Same in Knaresborough. Back in the mid/late 80s when I first started going out there was about 40 pubs, I'll bet there's not even half that now.
Cross Keys went many years ago ...the pub trade was still healthy at that time...I was surprised about the Bull though.
First pub I ever went in with my old man, Beryl's hubby Harold Hodgson was the landlord...my old man was a regular when it was Barnsley Bitter....stopped going in soon after the switch to keg John Smith's.
The Coach & Horses shouldn't have gone either, Geoff Salmons was going to buy it but he wanted planning permission to put a restaurant on the back, unfortunately BMBC turned him down.
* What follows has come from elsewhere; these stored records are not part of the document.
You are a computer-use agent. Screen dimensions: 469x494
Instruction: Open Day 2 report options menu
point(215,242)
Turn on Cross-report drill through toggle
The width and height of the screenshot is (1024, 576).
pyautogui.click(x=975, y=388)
We did the enhanced version of that...Bridge Inn...Cross Keys...Rising Sun...Hewer & Brewer...George...Sportsman...the Drop...Wat Tyler...Miners Arms...Railway...and then take a left and finish at The Countryman. I admit I had to drop onto shandy at strategic points where the beer was sh**e.
As someone who tried to run a leasehold pub. I'll tell you exactly why they've disappeared or are disappearing the fault lies at the door of the brewery's / pub leasing companies (often the same parent company). They screw their tenants with enormous rents and make them upkeep their run down buildings, then charge them top rates for their beer etc The breweries then do deals with the tenants competition to sell them cheap beer (ironically subsidized by the tenants) which kills the trade in the pub, why would you buy say a pint of Johns Smith for £4.00 in a leased pub when you can buy the same pint in a WMC for £2.00.Then once they've run out of gullible people to take on the lease for a pub they knock it down and build houses on the land. The big brewers just want to be able to sell there beer to supermarkets and clubs and liquidate their Pub estates to pay dividends to share holders.